2. Set up your specific asset hierarchy. Make sure your hierarchical asset structure has not just been cut and pasted from someone else, and make sure there was some thought put into why it makes sense for your organization. This includes:

  • Looking at a building diagram of your asset domain. What natural groupings do you notice? Where are your power sources? What is the natural geography that drives your decision making?
  • Start identifying similar assets, assets from the same manufacturer, assets with similar power consumption ratings, etc.
  • Set up Parent/Child Relationships using categories such as Asset Tag, Asset Name, Parent Asset, Parent Asset ID, Asset Type, Manufacturer, Model Number, Serial Number, Location, and Room / Level.

3. Monitor asset performance. Within a month of setting up your asset hierarchy, start trying to run reports and get in a room with subject matter experts. Ask them, what is most important? What is the Mean Time To Repair (MTTR) assets? If you can’t answer these questions within a few keystrokes, you have probably missed something in your hierarchy. It’s time to go back and fix it, and rework your structure.

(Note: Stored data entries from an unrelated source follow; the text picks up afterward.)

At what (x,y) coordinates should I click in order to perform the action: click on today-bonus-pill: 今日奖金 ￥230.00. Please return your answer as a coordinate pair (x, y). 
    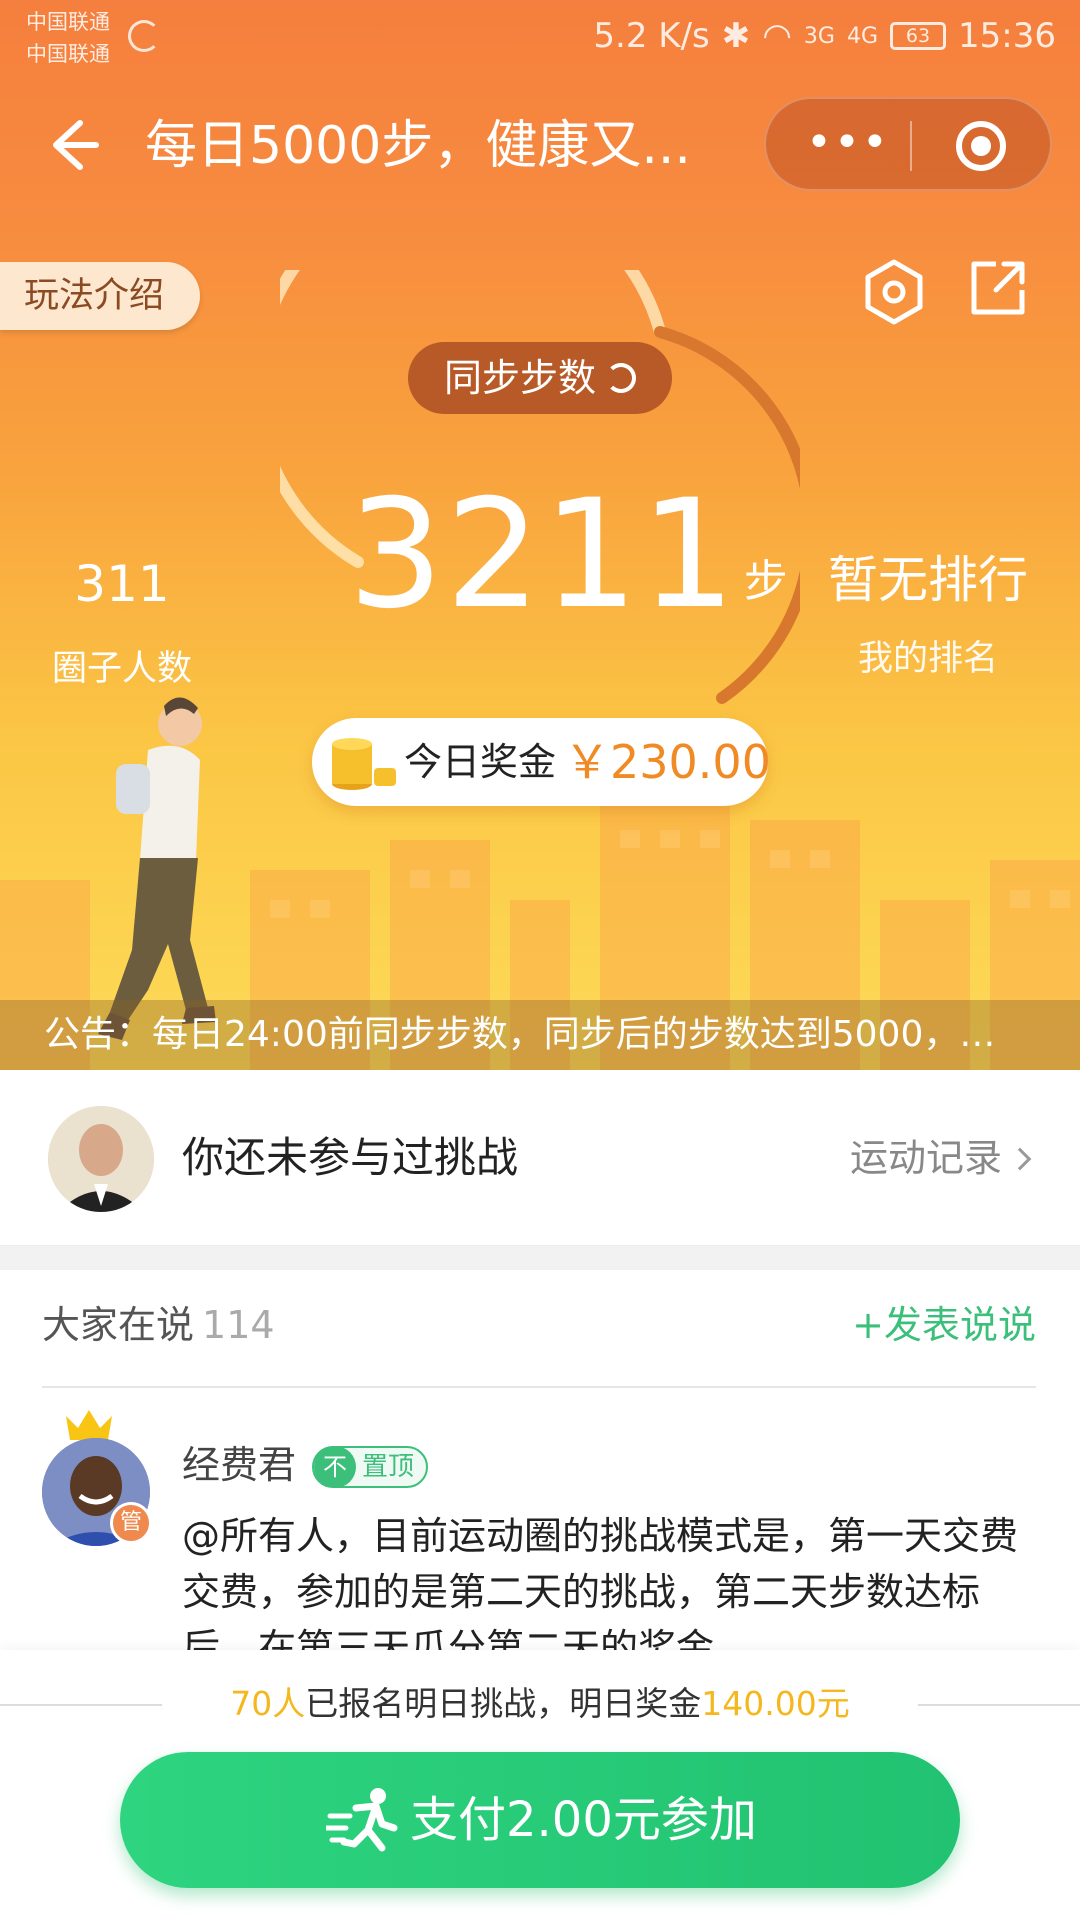
    Looking at the image, I should click on (542, 762).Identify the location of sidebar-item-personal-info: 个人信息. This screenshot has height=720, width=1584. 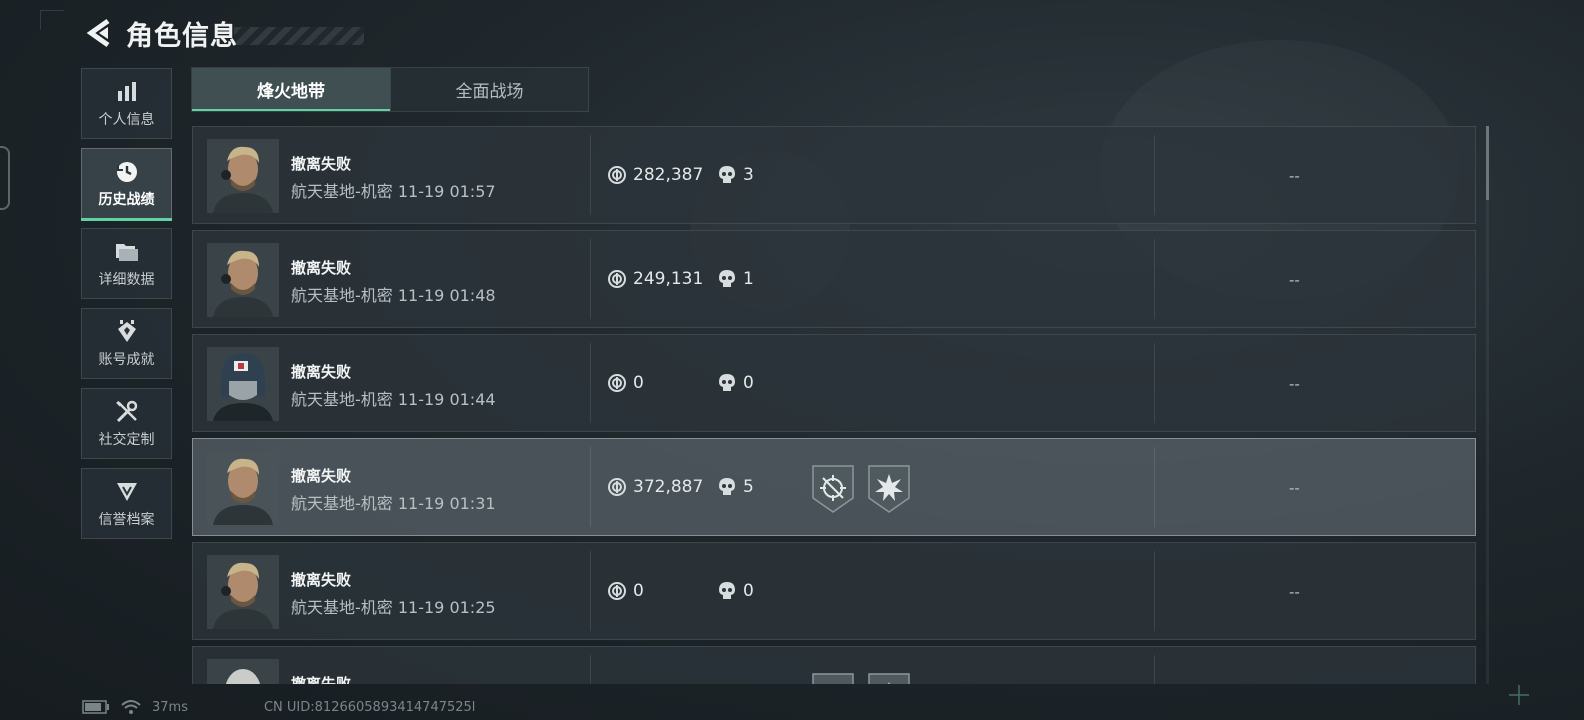
(126, 104).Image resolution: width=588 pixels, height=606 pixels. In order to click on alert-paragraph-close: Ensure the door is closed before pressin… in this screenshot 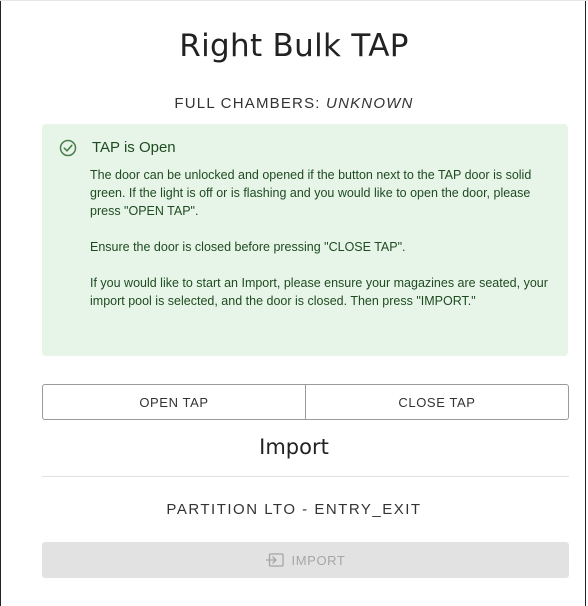, I will do `click(248, 247)`.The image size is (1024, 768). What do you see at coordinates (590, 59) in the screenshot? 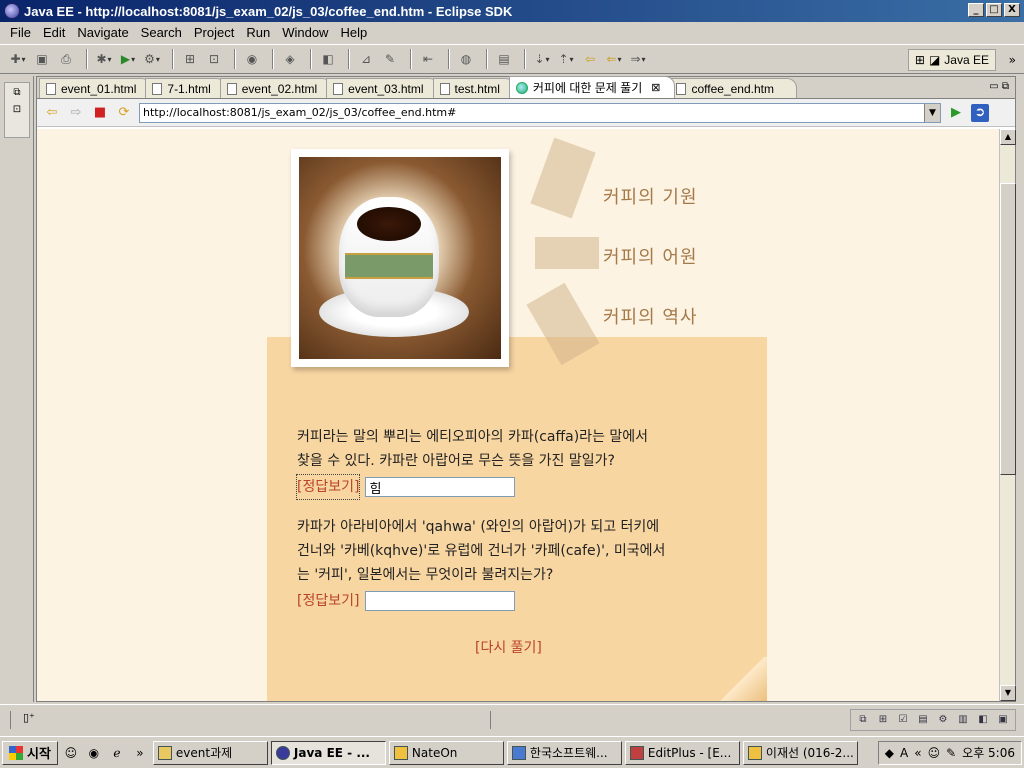
I see `last-edit-icon: ⇦` at bounding box center [590, 59].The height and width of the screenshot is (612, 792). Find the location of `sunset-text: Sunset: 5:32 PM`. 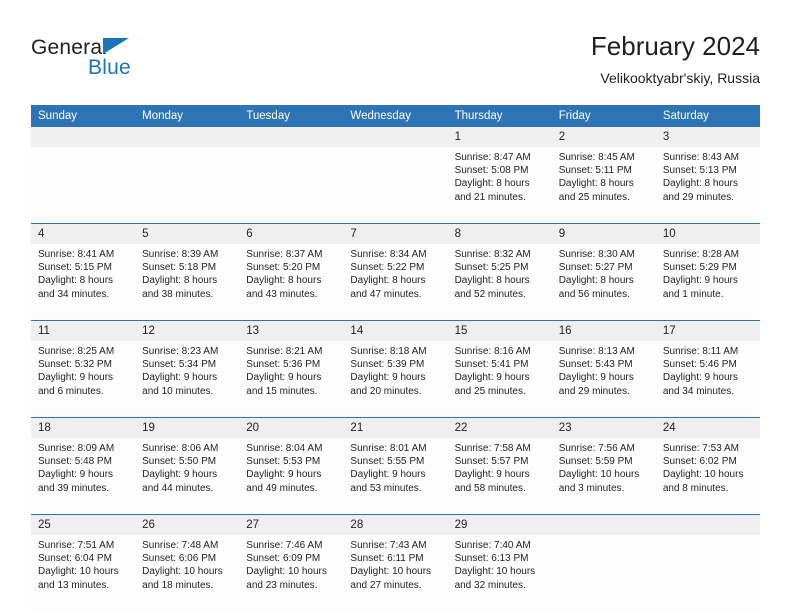

sunset-text: Sunset: 5:32 PM is located at coordinates (75, 365).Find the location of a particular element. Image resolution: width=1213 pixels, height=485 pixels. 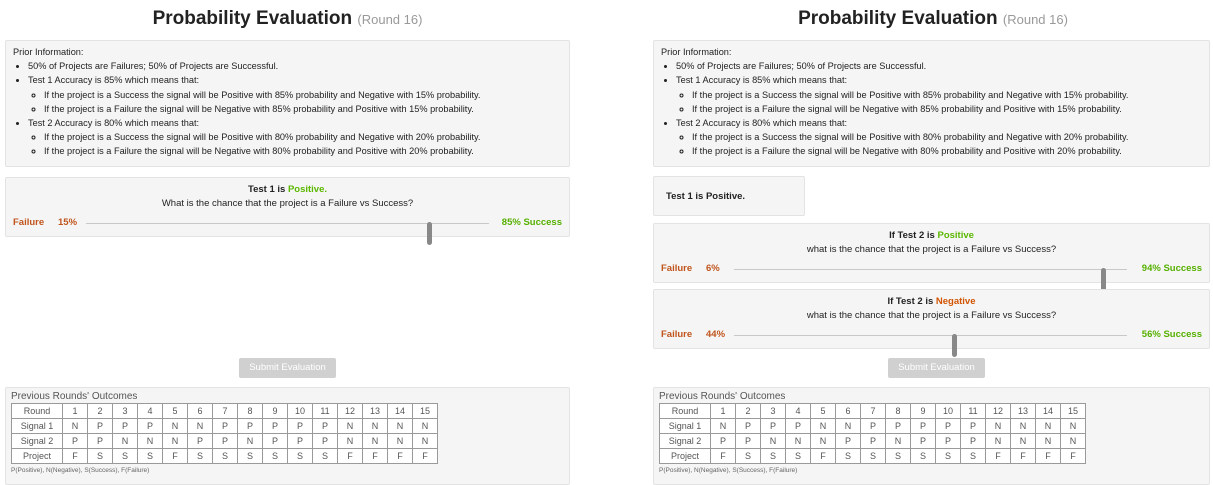

previous-title: Previous Rounds' Outcomes is located at coordinates (74, 396).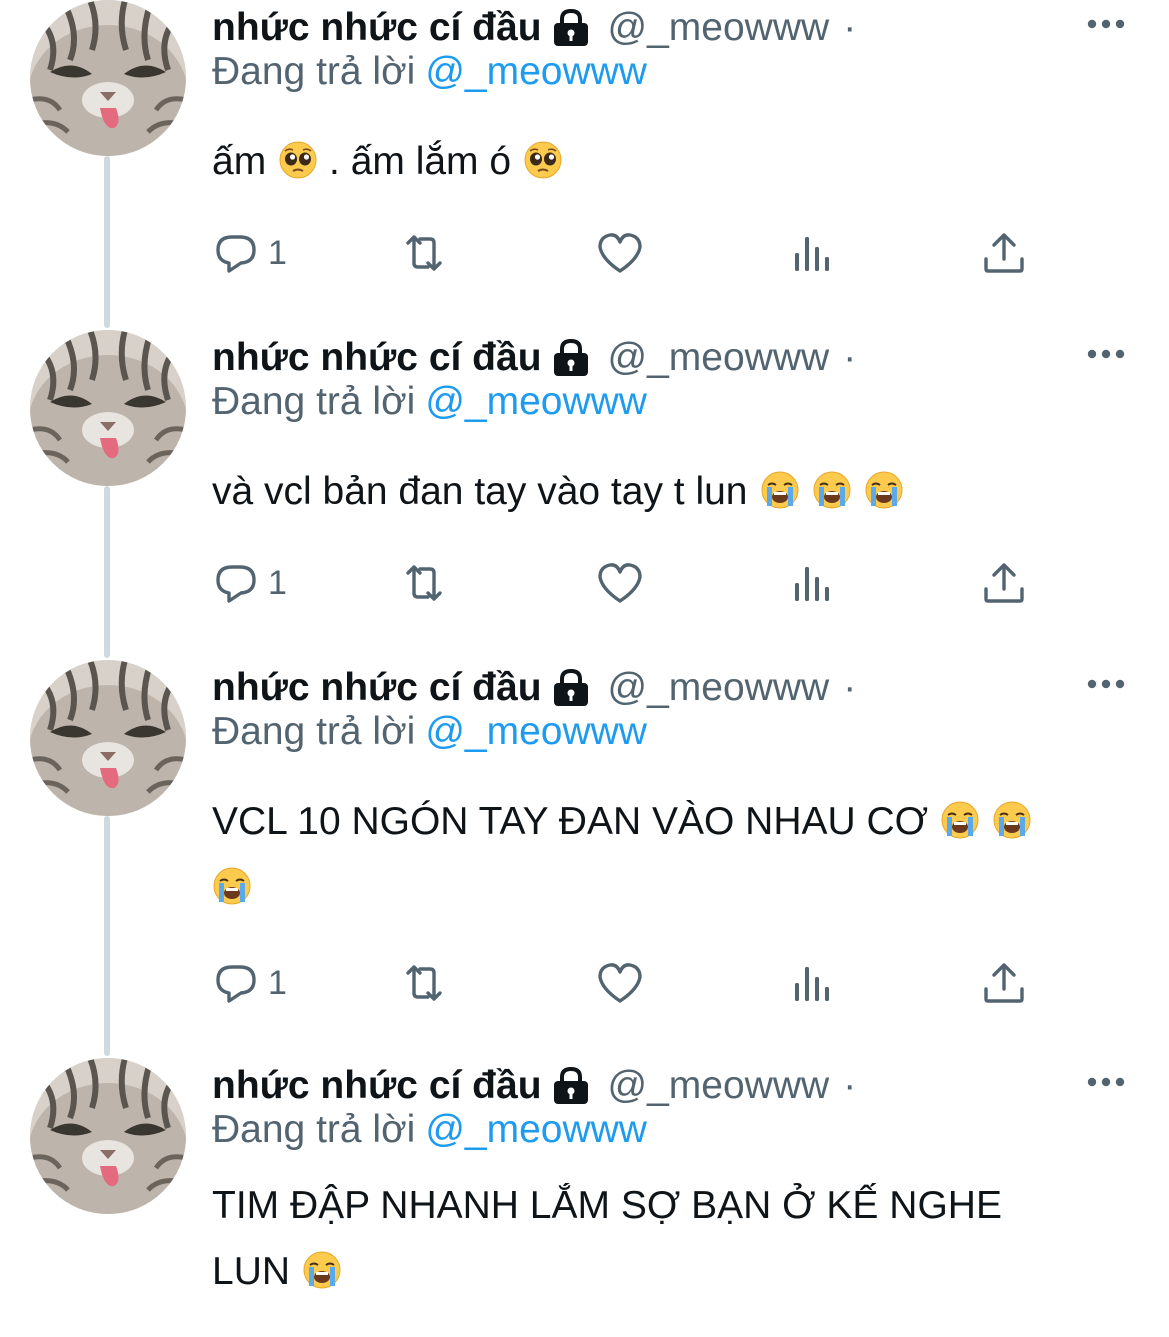 The height and width of the screenshot is (1337, 1169). Describe the element at coordinates (570, 822) in the screenshot. I see `tweet-text-part: VCL 10 NGÓN TAY ĐAN VÀO NHAU CƠ` at that location.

4. Prioritize improvement areas. Use Root Cause Analysis (RCA) to root down in order to see what is driving costs, and do an FMEA exercise. Though the FMEA seems to be a tedious process, you will be surprised about the level of brainstorming, and evidence for decision-making this data can enable.

Conclusion

Utilizing an effective hierarchical structure can completely revitalize the management and performance of your organization’s assets. Establishing parent-child relationships between your assets is a vital aspect of this structure. As you now know, these relationships help to identify which assets you can perform maintenance on, and which assets are connected. This is a major benefit when thinking about downtime that collects for technicians and equipment during PMs. In seconds, you can discover which assets have PMs coming up, and perform all of this maintenance at the same time – even during unscheduled shutdowns.

Hierarchical Asset Structures are a process, and take a lot of work to flesh out. Once your organization begins to see results from the relationships you construct, new levels of communication can develop. With meaningful data about assets to help drive repair vs. replace decisions, and a way to group equipment PMs to help make the most of your time, your asset organization and management may skyrocket.